= Wang Ya =

Wang Ya (王涯; died December 17, 835), courtesy name Guangjin (廣津), noble title Duke of Dai (代國公), was an official of the Chinese Tang dynasty, serving as a chancellor during the reigns of Emperor Xianzong and Emperor Xianzong's grandson Emperor Wenzong. During Emperor Wenzong's reign, he became involved in a major power struggle between imperial officials and eunuchs known as the Sweet Dew incident, and he was killed via waist chop by the eunuchs along with three other chancellors, Li Xun, Jia Su, and Shu Yuanyu.

== Background ==
It is not known what year Wang Ya was born in—although he should have been born sometime between 757 and 765, as he was said to be in his 70s when he eventually died in 835. His family was from the Tang dynasty's northern capital Taiyuan and claimed to be descended from the Northern Wei official Wang Jiong (王冏). His grandfather Wang Zuo (王祚) served as a military advisor to a prefect, while his father Wang Huang (王晃) served as a prefectural prefect. He had at least two older brothers, Wang Zhao (王沼) and Wang Jie (王潔).
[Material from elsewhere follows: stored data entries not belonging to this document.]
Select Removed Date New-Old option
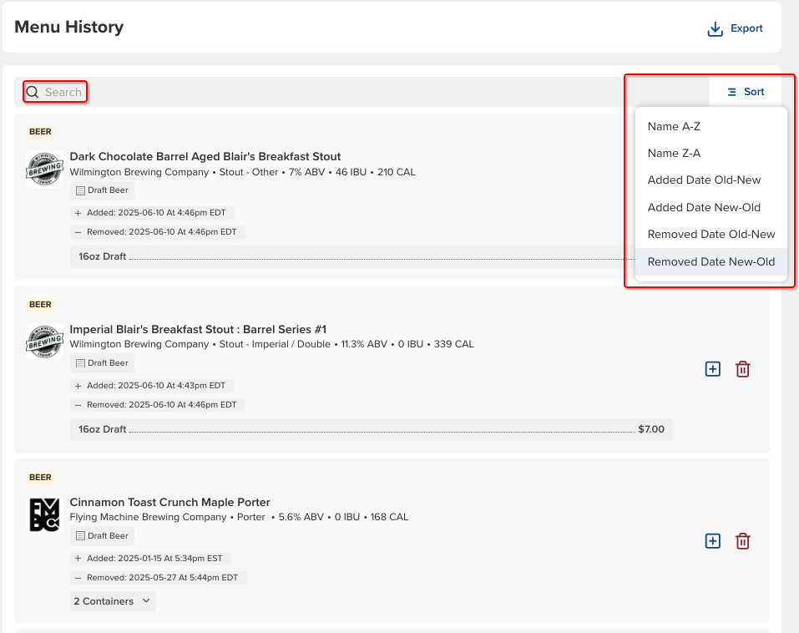The width and height of the screenshot is (799, 633). tap(711, 261)
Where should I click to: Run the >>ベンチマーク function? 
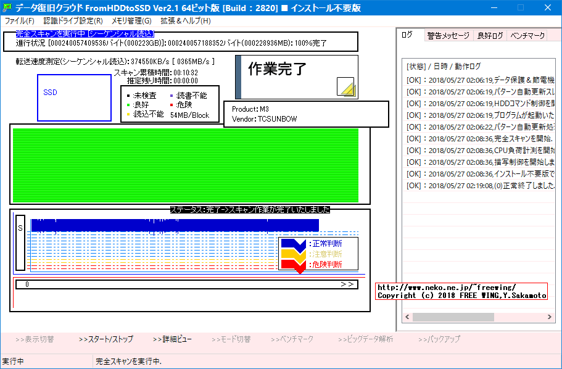coord(292,339)
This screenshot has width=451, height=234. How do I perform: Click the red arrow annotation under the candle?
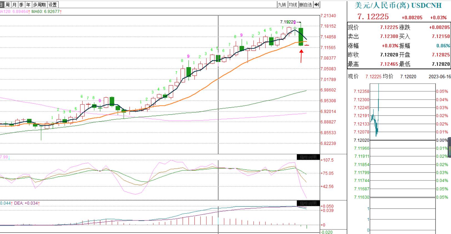pos(301,56)
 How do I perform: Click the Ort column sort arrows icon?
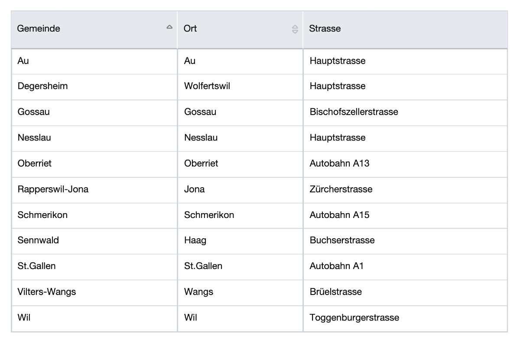[295, 29]
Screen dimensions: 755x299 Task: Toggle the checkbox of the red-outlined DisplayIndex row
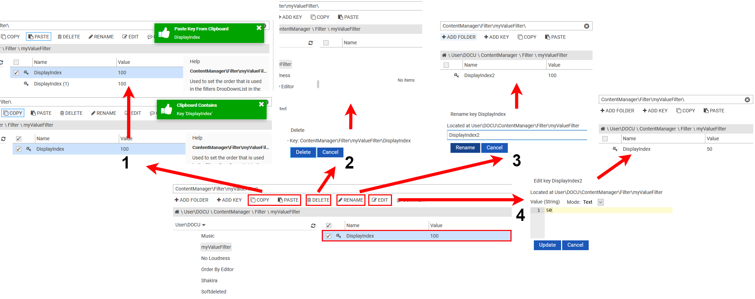pyautogui.click(x=328, y=236)
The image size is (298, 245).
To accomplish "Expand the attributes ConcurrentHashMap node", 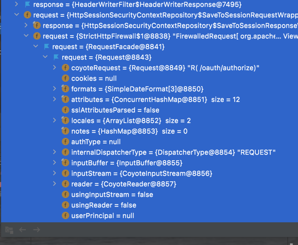I will [54, 99].
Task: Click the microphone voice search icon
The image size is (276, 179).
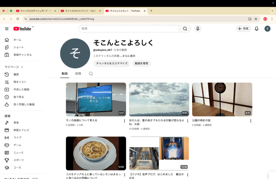Action: (x=198, y=29)
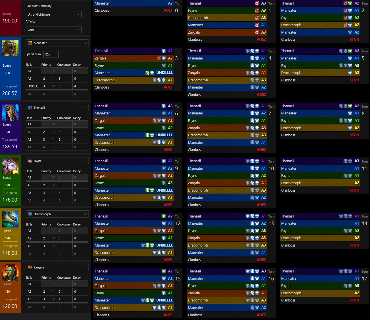
Task: Expand the Zargala champion selector
Action: tap(57, 267)
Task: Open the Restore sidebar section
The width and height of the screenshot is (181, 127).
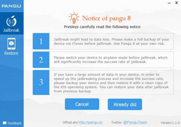Action: pos(11,46)
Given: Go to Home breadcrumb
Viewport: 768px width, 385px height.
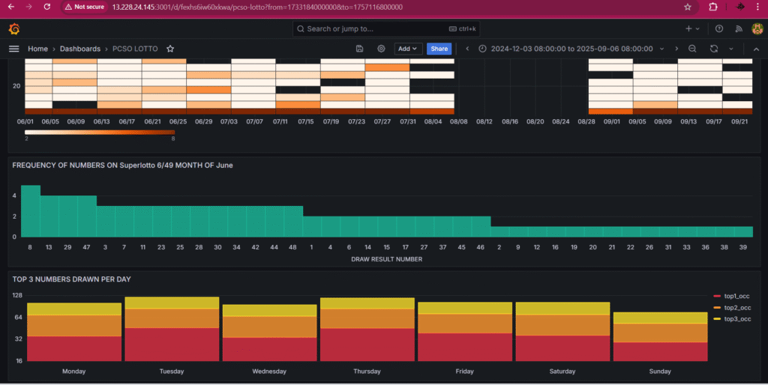Looking at the screenshot, I should click(38, 49).
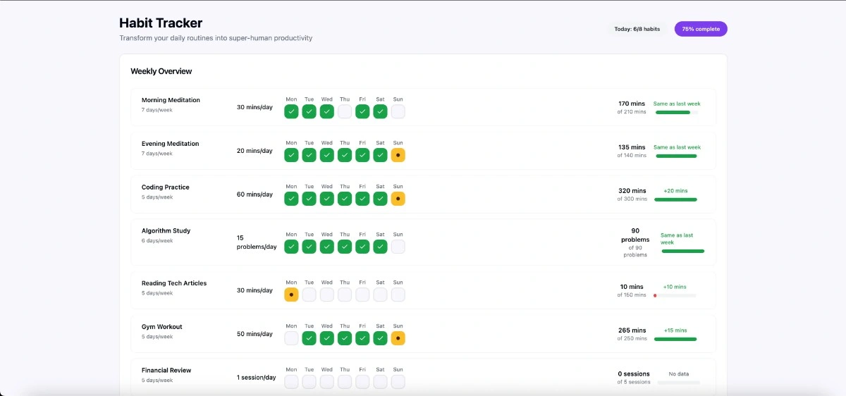The image size is (846, 396).
Task: Click the Weekly Overview heading
Action: point(161,71)
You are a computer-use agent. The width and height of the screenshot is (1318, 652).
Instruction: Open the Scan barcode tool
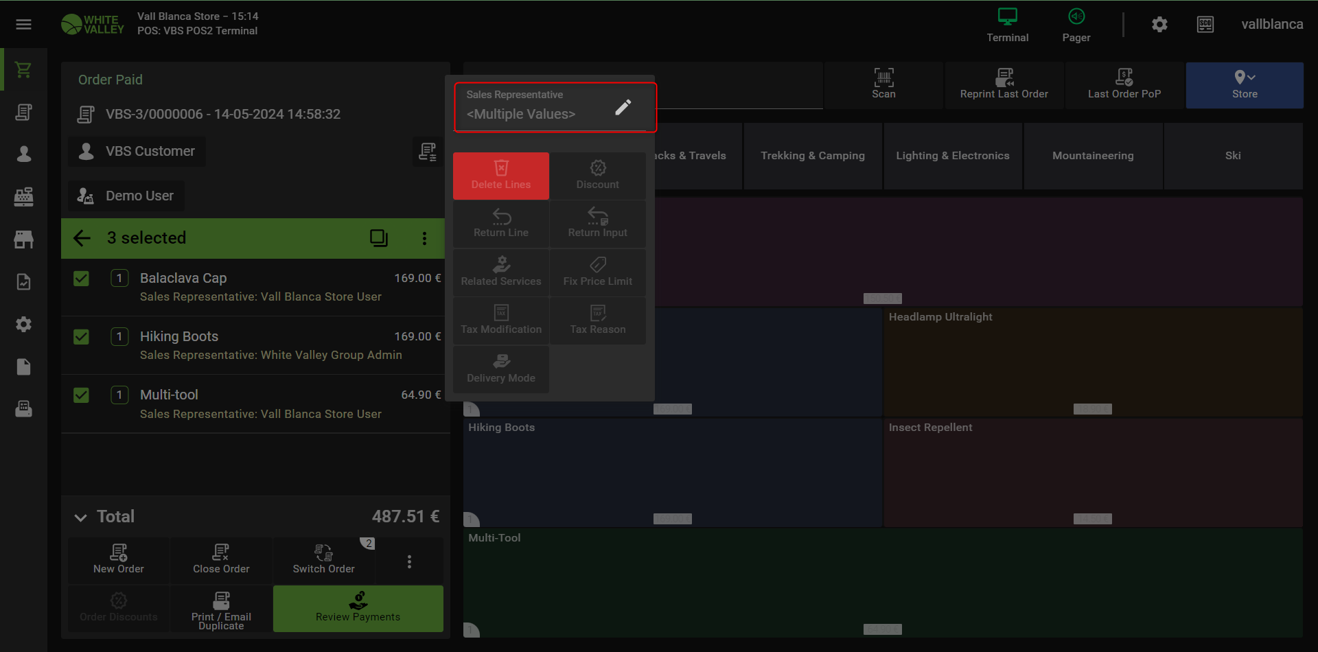tap(883, 84)
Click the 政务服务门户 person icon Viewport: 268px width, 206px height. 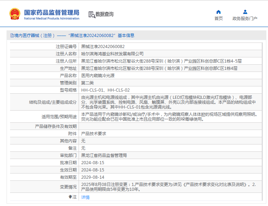click(x=245, y=12)
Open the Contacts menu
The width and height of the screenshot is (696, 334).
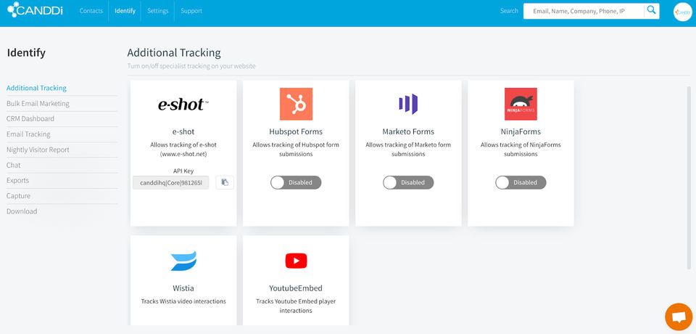pos(91,11)
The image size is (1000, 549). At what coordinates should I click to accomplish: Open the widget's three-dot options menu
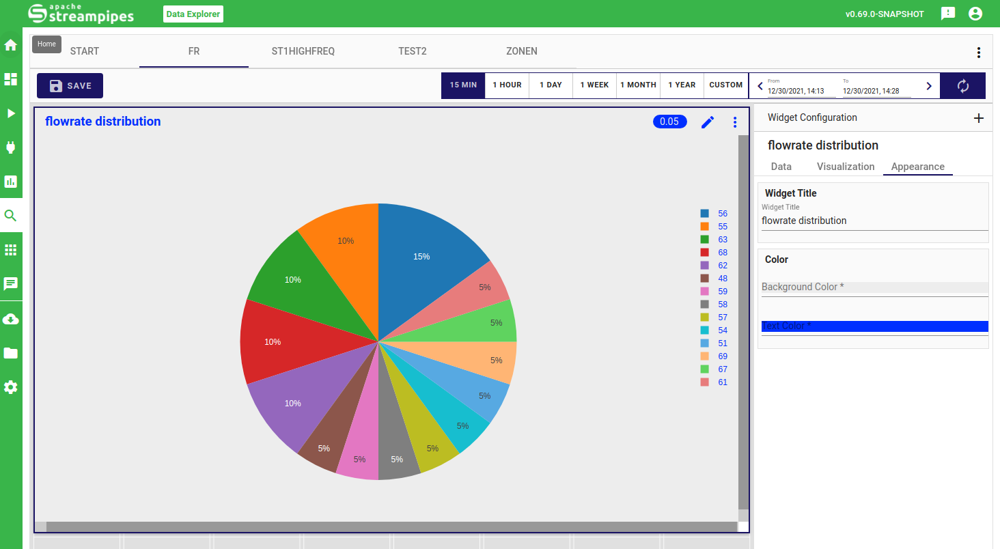click(x=735, y=122)
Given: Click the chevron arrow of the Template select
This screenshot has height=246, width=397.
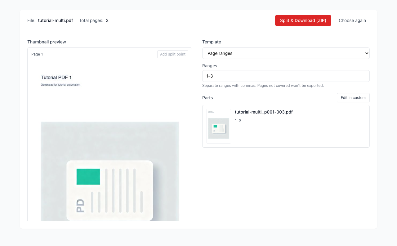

In 792, during the reign of Emperor Dezong, Wang Ya passed the imperial examinations in the class of those who used grand speech, and he was made the sheriff of Lantian County (藍田, in modern Xi'an, Shaanxi). In 804, he was made Hanlin Xueshi (翰林學士), an imperial scholar. He thereafter served in the palace, going through the offices of You Shiyi (右拾遺), a low-level consultant at the legislative bureau of government (中書省, Zhongshu Sheng); Zuo Bujue (左補闕), a consultant at the examination bureau (門下省, Menxia Sheng); and Qiju Sheren (起居舍人), an imperial chronicler. After Emperor Dezong died in 805 and was succeeded by his seriously ill son Emperor Shunzong, Wang was one of the imperial scholars who were involved in drafting the edict to create Emperor Shunzong's son Li Chun crown prince, along with Zheng Yin, Wei Cigong (衛次公), and Li Cheng.

== During Emperor Xianzong's reign ==
In summer 808, by which time Li Chun was emperor (as Emperor Xianzong), a special imperial examination was held for examinees to submit criticism of the government. Niu Sengru, Huangfu Shi (皇甫湜), and Li Zongmin were considered to have written criticisms that were particularly on point and were ranked the highest by the officials in charge of grading, Yang Yuling (楊於陵) and Wei Guanzhi. Initially, Emperor Xianzong was set to give commissions to Niu, Huangfu, and Li Zongmin, but the chancellor Li Jifu was offended by the criticism. As Wang Ya and fellow imperial scholar Pei Ji were the reviewers of the examination, and Huangfu was Wang's nephew, he accused Pei and Wang of conflict of interest. Due to Li Jifu's accusations, Pei and Wang were stripped of their imperial scholar status and both demoted—with Wang being made Duguan Yuanwailang (都官員外郎), a low-level official at the ministry of justice (刑部, Xingbu), and subsequently being sent out of the capital to serve as the military advisor to the prefect of Guo Prefecture (虢州, in modern Sanmenxia, Henan). Yang and Wei were also demoted out of the capital Chang'an. He was subsequently further made the prefect of Yuan Prefecture (袁州, in modern Yichun, Jiangxi).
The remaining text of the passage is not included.